The Daily Telegraph - Features
An oblique cry of protest against war
Daniel Kidane premiere LPO, Royal Festival Hall, London SE1
★★★★★
New symphonies may be distinctly thin on the ground, but the concerto never loses its lustre for composers. And the violin is still a favourite concerto instrument for the same reason it was favoured by Beethoven and Brahms and Stravinsky: the way it can dominate an entire orchestra through lyrical intensity and dazzling virtuosity, rather than force.
The strange thing about Daniel Kidane’s new concerto, Aloud, premiered on Saturday night by the German virtuoso Julia Fischer and the LPO, is that it forswore both these routes to musical enjoyment.
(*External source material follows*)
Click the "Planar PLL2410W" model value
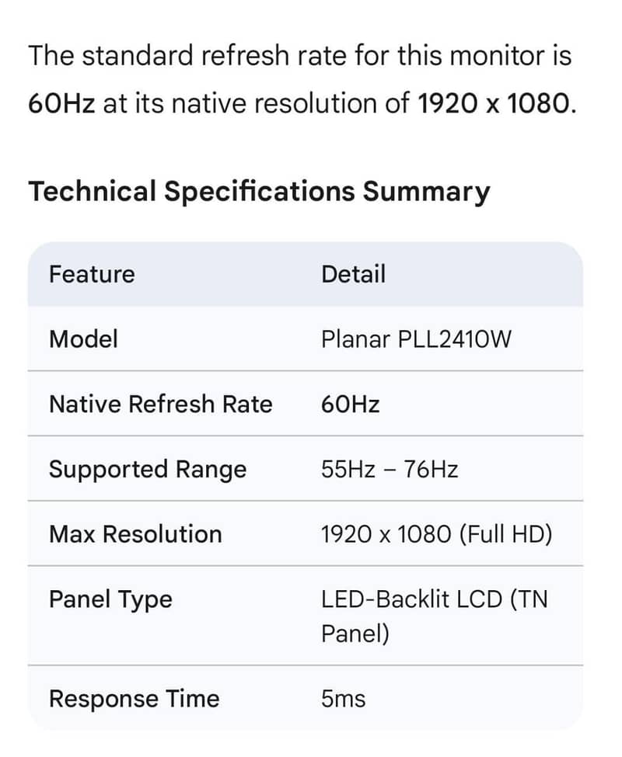The width and height of the screenshot is (622, 757). (416, 339)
His concerto is a cry of protest against armed conflict, particularly the Russo-Ukrainian War (Kidane has skin in the game, as he is part-Russian and his partner is Ukrainian), and at its heart is a folk song in which an injured Cossack defies the bird of ill-omen that predicts his death.
All this promised something life-affirming and strongly etched. But the folk song was so thoroughly transformed and hidden, I never caught even a glimpse of it, and the concerto itself felt more like a concerto for orchestra than for violin. There were many striking inventions, but they were all in the orchestral music, which under conductor Edward Gardner’s balletic direction danced and parried in strikingly beautiful sounds of marimba, pizzicato strings and seductively liquid clarinets. The violinist also danced and parried, sometimes with the orchestra, sometimes in dialogue with it; rarely did it soar, in true concerto fashion.
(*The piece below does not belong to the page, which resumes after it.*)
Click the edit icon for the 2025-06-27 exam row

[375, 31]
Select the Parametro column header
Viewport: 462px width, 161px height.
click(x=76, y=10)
Great player that she is, Fischer seized on the splintered fragments and the rare moments of austere dissonant stillness, and made sure they told. Even so, Kidane’s determination to be oblique, and never to settle into an obvious narrative of triumph over adversity – while admirable in principle – was ultimately frustrating.
The other main event of the evening was Mozart’s unfinished but potentially awe-inspiring Mass in C minor, which unfortunately didn’t shine in this performance. The opening chorus should have a minatory heaviness, but here it seemed merely well-turned, and the London Philharmonic Choir lacked body. As for the four soloists, they too were unimpeachably elegant, but their sound seemed constrained. Only bass-baritone Ashley Riches’s sound charmed the ear – it was a shame Mozart gave him so little to sing that one hardly had time to enjoy it.